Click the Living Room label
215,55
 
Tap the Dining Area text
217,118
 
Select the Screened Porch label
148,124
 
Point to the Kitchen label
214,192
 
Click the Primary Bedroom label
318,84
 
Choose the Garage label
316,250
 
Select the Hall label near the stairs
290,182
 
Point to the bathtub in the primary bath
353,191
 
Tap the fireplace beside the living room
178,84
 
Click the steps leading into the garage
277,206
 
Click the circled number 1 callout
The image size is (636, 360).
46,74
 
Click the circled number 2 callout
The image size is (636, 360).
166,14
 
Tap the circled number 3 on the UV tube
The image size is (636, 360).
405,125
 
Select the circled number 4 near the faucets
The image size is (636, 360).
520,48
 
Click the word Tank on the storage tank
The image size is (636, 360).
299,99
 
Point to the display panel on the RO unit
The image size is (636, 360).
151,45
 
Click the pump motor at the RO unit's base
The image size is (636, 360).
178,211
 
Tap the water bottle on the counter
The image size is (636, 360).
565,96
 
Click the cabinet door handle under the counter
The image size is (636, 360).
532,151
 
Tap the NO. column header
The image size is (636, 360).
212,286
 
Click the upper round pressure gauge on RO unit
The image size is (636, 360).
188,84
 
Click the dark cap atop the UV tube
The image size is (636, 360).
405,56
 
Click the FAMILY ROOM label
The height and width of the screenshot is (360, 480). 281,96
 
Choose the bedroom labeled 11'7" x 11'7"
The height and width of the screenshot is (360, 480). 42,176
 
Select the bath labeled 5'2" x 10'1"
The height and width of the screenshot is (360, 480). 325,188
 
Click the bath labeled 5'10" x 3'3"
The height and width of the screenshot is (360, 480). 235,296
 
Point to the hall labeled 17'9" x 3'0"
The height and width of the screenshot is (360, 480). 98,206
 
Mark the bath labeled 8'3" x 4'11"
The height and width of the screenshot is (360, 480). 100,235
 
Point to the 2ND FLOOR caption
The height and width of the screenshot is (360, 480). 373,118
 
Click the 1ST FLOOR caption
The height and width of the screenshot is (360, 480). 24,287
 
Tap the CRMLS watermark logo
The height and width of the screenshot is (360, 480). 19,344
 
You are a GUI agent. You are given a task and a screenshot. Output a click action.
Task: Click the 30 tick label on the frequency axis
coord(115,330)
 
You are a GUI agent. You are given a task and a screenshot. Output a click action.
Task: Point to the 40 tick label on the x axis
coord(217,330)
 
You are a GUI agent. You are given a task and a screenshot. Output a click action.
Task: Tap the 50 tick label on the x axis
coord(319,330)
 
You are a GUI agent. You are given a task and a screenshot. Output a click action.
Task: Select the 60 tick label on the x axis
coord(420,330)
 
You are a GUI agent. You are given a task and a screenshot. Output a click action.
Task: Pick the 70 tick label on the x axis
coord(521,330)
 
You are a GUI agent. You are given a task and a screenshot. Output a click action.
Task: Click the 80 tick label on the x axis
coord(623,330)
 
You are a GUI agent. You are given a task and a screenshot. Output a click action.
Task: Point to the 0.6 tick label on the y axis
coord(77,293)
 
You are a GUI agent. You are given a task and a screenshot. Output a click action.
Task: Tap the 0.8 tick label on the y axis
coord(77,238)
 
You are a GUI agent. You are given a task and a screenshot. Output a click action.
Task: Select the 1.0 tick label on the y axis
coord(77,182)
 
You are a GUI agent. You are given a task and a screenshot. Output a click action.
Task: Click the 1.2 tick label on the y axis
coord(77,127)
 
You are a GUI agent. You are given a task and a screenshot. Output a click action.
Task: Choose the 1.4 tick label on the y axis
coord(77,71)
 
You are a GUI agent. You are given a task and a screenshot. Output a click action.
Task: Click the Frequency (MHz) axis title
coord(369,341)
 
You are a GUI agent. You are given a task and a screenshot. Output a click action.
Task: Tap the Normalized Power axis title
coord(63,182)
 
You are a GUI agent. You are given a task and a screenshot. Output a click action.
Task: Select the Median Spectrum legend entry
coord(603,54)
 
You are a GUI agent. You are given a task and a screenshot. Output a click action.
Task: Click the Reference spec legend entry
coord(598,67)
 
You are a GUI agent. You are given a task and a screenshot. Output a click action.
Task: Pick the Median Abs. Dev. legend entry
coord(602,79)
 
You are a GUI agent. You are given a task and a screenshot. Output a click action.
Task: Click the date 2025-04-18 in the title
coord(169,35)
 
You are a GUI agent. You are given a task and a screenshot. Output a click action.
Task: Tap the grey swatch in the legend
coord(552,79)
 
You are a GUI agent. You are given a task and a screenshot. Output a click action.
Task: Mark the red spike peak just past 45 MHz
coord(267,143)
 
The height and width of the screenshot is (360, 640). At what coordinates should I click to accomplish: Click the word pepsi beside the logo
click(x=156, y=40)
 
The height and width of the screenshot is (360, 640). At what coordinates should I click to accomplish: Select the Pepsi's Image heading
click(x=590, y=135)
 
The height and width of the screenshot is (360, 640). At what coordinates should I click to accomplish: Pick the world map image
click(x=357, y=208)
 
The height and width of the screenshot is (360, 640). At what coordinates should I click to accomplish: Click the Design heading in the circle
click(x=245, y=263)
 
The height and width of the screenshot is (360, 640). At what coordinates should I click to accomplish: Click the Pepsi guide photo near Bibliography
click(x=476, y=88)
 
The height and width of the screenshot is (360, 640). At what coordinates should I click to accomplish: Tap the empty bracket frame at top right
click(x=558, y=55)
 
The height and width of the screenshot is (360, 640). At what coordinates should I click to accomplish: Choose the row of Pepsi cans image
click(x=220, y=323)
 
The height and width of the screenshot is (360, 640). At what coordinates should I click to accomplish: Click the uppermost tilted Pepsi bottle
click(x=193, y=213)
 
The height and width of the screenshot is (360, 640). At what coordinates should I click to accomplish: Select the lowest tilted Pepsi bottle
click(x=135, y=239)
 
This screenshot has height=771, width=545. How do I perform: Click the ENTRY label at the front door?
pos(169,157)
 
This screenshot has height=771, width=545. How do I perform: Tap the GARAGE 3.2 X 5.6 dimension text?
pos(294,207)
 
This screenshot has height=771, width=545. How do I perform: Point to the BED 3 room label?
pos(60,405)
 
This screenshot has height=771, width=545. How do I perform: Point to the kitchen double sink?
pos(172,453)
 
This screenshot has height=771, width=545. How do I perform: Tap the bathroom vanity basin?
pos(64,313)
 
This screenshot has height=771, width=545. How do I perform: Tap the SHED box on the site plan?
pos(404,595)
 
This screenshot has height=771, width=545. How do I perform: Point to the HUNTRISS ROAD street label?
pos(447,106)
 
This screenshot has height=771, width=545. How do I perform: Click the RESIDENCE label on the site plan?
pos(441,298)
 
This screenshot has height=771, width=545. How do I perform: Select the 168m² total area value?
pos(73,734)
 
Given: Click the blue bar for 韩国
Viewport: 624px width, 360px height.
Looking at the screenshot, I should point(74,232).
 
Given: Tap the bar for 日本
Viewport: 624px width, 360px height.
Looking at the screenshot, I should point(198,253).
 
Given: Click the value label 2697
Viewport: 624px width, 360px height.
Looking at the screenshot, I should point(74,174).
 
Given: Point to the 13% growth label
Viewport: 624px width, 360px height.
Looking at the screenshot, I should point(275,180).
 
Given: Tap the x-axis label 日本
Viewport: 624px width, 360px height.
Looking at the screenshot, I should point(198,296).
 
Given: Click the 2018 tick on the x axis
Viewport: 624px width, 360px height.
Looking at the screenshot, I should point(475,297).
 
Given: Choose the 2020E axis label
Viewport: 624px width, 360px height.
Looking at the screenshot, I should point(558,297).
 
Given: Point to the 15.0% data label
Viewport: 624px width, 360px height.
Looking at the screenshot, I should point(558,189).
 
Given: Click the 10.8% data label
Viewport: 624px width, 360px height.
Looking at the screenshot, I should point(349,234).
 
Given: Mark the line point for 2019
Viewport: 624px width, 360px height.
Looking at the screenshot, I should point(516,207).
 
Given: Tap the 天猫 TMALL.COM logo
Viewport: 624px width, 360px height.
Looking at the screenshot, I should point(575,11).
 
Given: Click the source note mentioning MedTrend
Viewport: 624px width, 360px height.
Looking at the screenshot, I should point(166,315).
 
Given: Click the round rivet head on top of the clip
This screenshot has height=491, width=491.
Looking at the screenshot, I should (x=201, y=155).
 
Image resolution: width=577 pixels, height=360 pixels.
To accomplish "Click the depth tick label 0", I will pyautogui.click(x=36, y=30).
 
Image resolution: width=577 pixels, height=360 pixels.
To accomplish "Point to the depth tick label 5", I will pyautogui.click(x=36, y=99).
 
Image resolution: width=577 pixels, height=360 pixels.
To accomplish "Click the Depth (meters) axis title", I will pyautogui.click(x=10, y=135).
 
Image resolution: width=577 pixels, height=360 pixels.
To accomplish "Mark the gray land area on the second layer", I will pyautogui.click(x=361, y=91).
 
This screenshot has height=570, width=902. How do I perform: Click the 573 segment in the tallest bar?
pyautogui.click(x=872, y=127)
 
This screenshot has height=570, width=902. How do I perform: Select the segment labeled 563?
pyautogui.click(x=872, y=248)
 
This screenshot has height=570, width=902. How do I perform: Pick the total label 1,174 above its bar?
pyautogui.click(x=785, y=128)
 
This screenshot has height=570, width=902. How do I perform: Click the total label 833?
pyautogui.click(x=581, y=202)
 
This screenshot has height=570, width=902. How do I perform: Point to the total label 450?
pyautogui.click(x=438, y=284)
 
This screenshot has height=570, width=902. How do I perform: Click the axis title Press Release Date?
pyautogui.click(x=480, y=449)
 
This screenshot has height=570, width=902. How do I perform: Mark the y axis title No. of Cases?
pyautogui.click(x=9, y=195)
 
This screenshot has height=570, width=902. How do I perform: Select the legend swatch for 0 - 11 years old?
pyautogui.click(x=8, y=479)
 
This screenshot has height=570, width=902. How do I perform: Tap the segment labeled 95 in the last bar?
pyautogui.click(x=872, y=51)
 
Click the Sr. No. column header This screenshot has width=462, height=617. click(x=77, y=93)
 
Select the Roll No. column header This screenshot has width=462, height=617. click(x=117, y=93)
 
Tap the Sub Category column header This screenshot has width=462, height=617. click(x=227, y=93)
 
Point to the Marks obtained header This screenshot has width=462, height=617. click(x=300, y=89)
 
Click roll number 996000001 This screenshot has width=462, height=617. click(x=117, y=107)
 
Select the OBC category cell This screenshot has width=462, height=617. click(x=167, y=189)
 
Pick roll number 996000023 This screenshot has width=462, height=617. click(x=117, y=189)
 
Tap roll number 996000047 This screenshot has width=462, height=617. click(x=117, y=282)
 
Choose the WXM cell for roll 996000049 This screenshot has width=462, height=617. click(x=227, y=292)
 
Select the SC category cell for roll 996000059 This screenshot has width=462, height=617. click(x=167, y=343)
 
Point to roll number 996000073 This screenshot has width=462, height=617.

◇ ◇ ◇ ◇ ◇

> **WHAT IS REQUIRED**: Copy the material starting with the line that contains "Click the 1ST FLOOR caption" and going on through the line that contains "coord(115,330)", substituting "stamp" for "watermark" and leaving everything else as it is.

> **RESULT OF THE EXERCISE**:
Click the 1ST FLOOR caption
The height and width of the screenshot is (360, 480). 24,287
 
Tap the CRMLS stamp logo
The height and width of the screenshot is (360, 480). 19,344
 
You are a GUI agent. You are given a task and a screenshot. Output a click action.
Task: Click the 30 tick label on the frequency axis
coord(115,330)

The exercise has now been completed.